Outside Our Hermetically Sealed Packages

Outside Our Hermetically Sealed Packages

camp

Submitted by admin on Fri, 07/27/2012 – 07:54

After breakfast last Saturday my husband said to pack a bag and get ready to ride, pronto. Twenty minutes later we were on the open road for the maiden voyage of our new/old touring motorcycle and my first travel experience in this mode. I am a desk worker and meeting attender by day so I had a hunch I would enjoy this but did not know how much, nor why.

First off, we took back highways from here to Cedar Breaks, highways that cut through farms and main streets where the speed limit–in every way–is just slower. We passed family reunions, funerals in cemeteries, and so much open land I was thrilled by the vastness of this country’s interior and the reminder that it still is! Living in cities, one just forgets.

There was something else, too. I had forgotten how much cars remove us from the five senses that reveal the world. The one I noticed most—and that moved me to exhilaration—was smell. Every moment on that road came blended with scents and odors that read the terrain without using my eyes. In the morning I breathed damp marshes along Legacy Highway, and as it warmed up the asphalt smelled of tar while cheat grass hills radiated baked earth and pungent sage. All afternoon we rode on Highway 89 past parks wafting charred hamburgers and country diners serving comfort food. Open fields smelled of cattle, horses and hay. Then afternoon monsoons rolled in and drenched me with joy in perhaps my favorite smell of all time – fat rain drops on dry desert dirt. Then we climbed into the mountains and the rain made everything somehow more. Cedars were more cedary. Dirt was more earthy. And pines more piney. We were alive and I felt a part of the landscape, not apart from it.

It got me thinking about how much time we spend in carefully controlled environments for our comfort. They are like hermetically sealed packages that keep the outside out and the inside separate. I am not kidding when I say there are days inside my office when for an instant, I have to think about what month it is. What season for crying out loud. That is how removed life has become.

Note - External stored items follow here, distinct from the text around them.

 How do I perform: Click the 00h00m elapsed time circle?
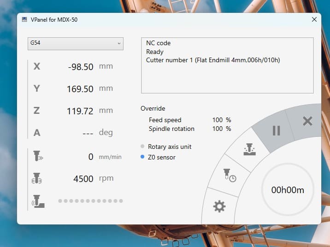288,189
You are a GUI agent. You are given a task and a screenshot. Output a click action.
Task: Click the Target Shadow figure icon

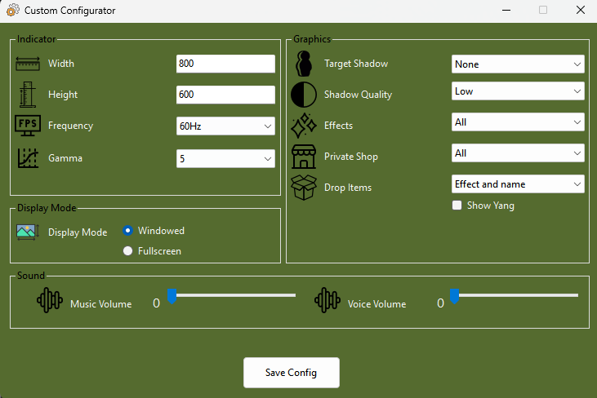point(303,64)
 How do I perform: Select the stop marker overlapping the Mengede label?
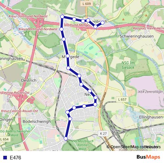point(68,56)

Now, lest I sound like a complete brat complaining that life is too comfortable, please know that I regularly thank the Almighty for stuff like, “clean hot water that comes on with a knob, a heated and air conditioned home, a car to get us places, and so much beautiful food I’m getting fat.” We are a spoiled society when we complain of having too much. I get that. But I also recognize that comfort may not build character, and too much of the indoors can leave us outside what is most alive on Earth.

So what’s this got to do with parenthood? With the passing of Steven Covey recently, I was reminded of a talk he gave on parenting. In his research, he found a common thread in families that describe themselves as “close.” They all went camping together. He conceded that there are probably other ways to achieve the same effect, but there seemed to be something special about getting outdoors together. In his analysis, it was a combination of being away from the distractions of everyday life, surrounded by nature, and in an environment not regulated by a thermostat. Things go wrong, there are mishaps and people have to be resilient. Families grow together and form epic memories not in spite of these events, but precisely because of them.

I couldn’t agree more, and I cherish memories of camping each summer. If I had come from a wealthy family, trips to Europe or vacations in beach resorts would have been amazing, I am sure. But I didn’t. The Andersons vacationed in the back country, sleeping in a beat-up camper and tents. We cooked hot cakes on the fire and we reeked of camp smoke. Sometimes we got rained on at 4am. Sometimes we froze our toes and did without whatever we left home. We caught fish, cleaned them with a pocket knife and ate them within hours. Our hands would keep that smell for days. For days. And my memory still keeps it.

Thank you, mom and dad, for getting us away from TV and out in the wild. For letting us experience the world with every sense. For awe at God’s creations and putting problems in contrast to the night sky. For curiosity at a tiny elephant-head flower and gratitude for a fish that gave its life to supper. For a healthy respect of the elements, and most of all for a close family.